**Problem description**: Reproduce everything from the line containing "Given: Click the green" down to the end of the records, changing "Invoice" to "Receipt" and leaving all else unchanged.

**Input rows**:
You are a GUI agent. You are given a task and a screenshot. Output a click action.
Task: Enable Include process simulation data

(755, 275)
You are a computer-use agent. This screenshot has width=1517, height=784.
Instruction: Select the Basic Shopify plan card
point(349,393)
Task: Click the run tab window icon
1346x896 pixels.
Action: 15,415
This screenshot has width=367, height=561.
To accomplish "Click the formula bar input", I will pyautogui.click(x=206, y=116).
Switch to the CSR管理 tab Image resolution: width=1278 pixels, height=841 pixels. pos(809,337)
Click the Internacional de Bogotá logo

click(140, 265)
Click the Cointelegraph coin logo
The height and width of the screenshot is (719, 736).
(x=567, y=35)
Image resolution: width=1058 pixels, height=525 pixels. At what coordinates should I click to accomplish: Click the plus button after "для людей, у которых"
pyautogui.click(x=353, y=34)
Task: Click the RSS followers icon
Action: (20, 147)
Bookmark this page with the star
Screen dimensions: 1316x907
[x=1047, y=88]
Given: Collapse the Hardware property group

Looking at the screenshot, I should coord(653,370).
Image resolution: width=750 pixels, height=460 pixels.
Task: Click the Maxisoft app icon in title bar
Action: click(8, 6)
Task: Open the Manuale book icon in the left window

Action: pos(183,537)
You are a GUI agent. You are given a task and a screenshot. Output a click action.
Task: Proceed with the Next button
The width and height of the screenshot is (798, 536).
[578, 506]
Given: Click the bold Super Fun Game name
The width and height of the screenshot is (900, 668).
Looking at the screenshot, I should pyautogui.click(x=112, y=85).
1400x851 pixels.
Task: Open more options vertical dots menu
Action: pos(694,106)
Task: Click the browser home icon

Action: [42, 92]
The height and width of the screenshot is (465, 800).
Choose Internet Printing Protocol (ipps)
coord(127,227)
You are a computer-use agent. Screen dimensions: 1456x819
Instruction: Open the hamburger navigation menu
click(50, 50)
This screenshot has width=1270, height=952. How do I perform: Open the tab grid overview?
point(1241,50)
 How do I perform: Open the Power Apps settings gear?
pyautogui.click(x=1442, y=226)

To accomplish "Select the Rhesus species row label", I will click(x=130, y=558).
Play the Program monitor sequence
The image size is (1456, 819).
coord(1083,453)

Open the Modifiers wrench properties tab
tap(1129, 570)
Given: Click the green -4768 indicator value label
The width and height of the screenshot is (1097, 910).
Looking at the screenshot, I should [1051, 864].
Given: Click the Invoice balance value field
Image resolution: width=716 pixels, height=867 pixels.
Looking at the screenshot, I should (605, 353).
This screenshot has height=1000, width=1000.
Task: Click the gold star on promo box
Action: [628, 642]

**Problem solution**:
Given: Click the green -4768 indicator value label
The width and height of the screenshot is (1097, 910).
Looking at the screenshot, I should [1051, 864].
Given: Click the Receipt balance value field
Image resolution: width=716 pixels, height=867 pixels.
Looking at the screenshot, I should (605, 353).
This screenshot has height=1000, width=1000.
Task: Click the gold star on promo box
Action: [628, 642]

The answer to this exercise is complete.